Sunday, July 02, 2006

To Be or Not To Be

It is "Vamos Argentina!" no more. After we witnessed grown men sobbing on the football pitch, my Argentine husband coolly analysed the difference in style of coaching received by the two goalkeepers.

The coach for the Argentine goalkeeper believed his duty was to motivate his player and respect his creativity and skills– sound great to me. Post match, the goalkeeper praised his coach for saying "vamos, vamos!!" and telling him jokes between each shot to motivate him.

Now, the German coach also selected the best possible goalkeeper he could, and trained him thoroughly. Before each penalty shot, he briefed his player with statistics of how each shooter shot in penalty situations. The goalkeeper kept notes on each opponent in his socks which he swotted between kicks. Four out of four, the German goalkeeper dived in the same direction of the ball and only missed twice because he didn't reach far or high enough. His performance sealed the fate of Argentina.

A bronzed and bleached porteña (a lady resident of the City of BA) once asked Guillermo how he did academically as a youngster while complaining about her sons' grades at school. I was bemused that she was actually shocked by him admitting that effort was somehow involved. She was disappointed by the answer; I suspect she would continue to ask relative strangers the same instead of guiding her boys to show more interest in their school work.

A little further afield in Australia, there are two types of government high schools. Anyone may attend a normal government school and those who choose to sit for an entrance exam and pass with satisfactory results may be admitted at the selective schools. You may liken it to selective schools such as Carlos Pellegrini or Nacional de Buenos Aires in this country.

One of many divisive debates fostered by the Howard administration in Australia started when research showed the proportion of Asian students in selective government schools has climbed significantly over the past decade. Many of these kids study for the school entrance exam, some with the assistance of tutors and few continue to take extra tuition throughout their high school years. Is it fair? Does it amount to cheating?

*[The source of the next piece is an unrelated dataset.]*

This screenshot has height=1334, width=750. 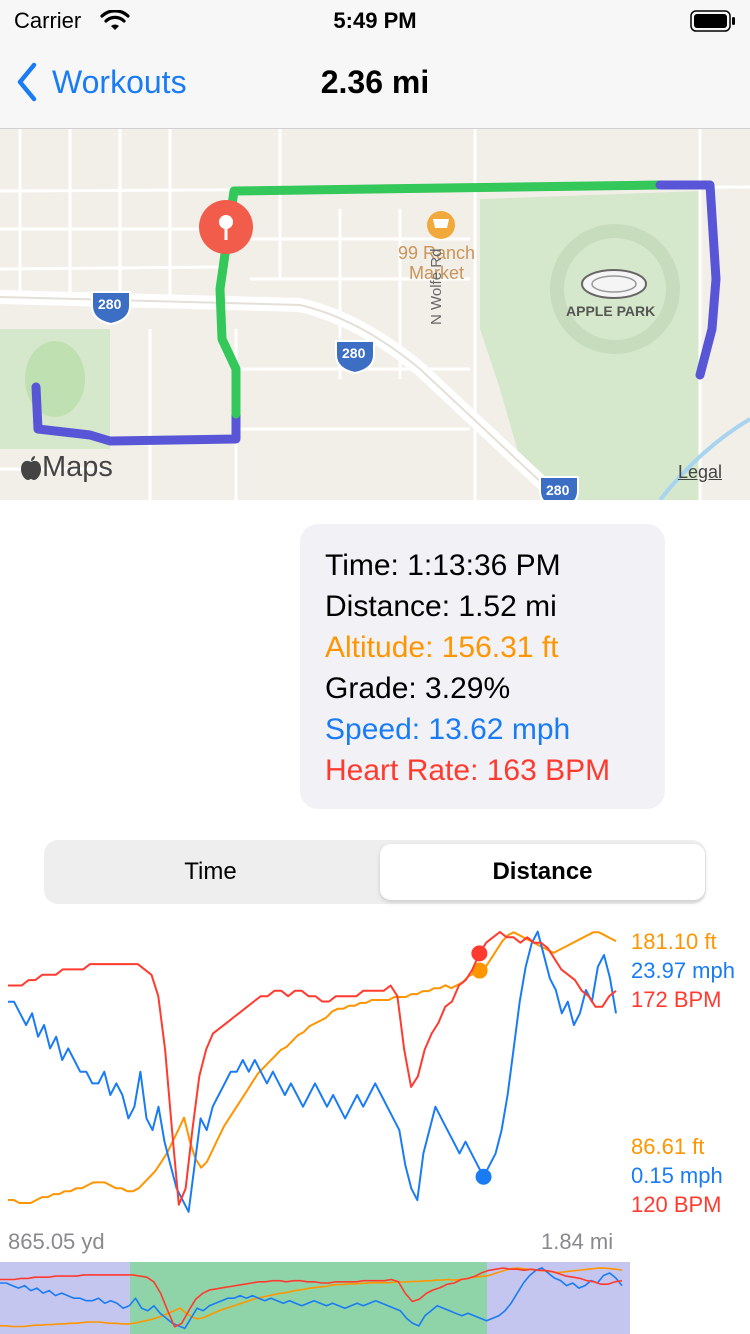 What do you see at coordinates (436, 286) in the screenshot?
I see `map-label-road: N Wolfe Rd` at bounding box center [436, 286].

The average mum, dad & student (the coach-less ones) cry foul – these kids are studying and preparing for exams after school while the others are not, hence gaining an unfair advantage! You may laugh but this is a really thorny issue, hotly debated in backyards across the country.

I am not leaning one way or the other; Argentina was World Cup Champion twice, the porteña's sons may achieve great things in life, bright kids who are not coached still make up a fair percentage in those selective high schools and certainly the coached ones do not all obtain results adequate for admission.

If these situations demonstrate anything, let it be loud and clear: we all have a choice but we also have to live with it.

So I choose to make a batch of orange & poppy seed muffins (muffins are rarely found in BA and poppy seeds are not used widely either) to bring to the abuelos' (grandparents') this Sunday although I am sure la familia is going to poke at these strange little things and ask what are the black dots!
I shan't complain if they find the muffins too "raro" because I have chosen not to go down the much smoother dulce de leche path. Who knows, they may grow to like the culinary challenges I throw at them.

75g butter, melted
250g self raising flour
25g poppy seeds
1/2 tsp bicarbonate of soda
1 tsp baking powder
75g caster sugar
zest of 1 orange
100ml fresh orange juice
100ml full fat milk
1 egg

Mix all the dry ingredients in one bowl. In another bowl, mix orange juice and milk, whisk in the egg and then add melted butter. Now pour the wet mixture into the dry, mixing lightly with a fork. The batter will be lumpy but that’s ok, the muffins will still turn out fine. Over mixing will only result in chewy muffins because the gluten has been stretched.

Spoon the mixture into a 12-hole muffin and bake in a 200C oven for 20min. They are lovely eaten warm.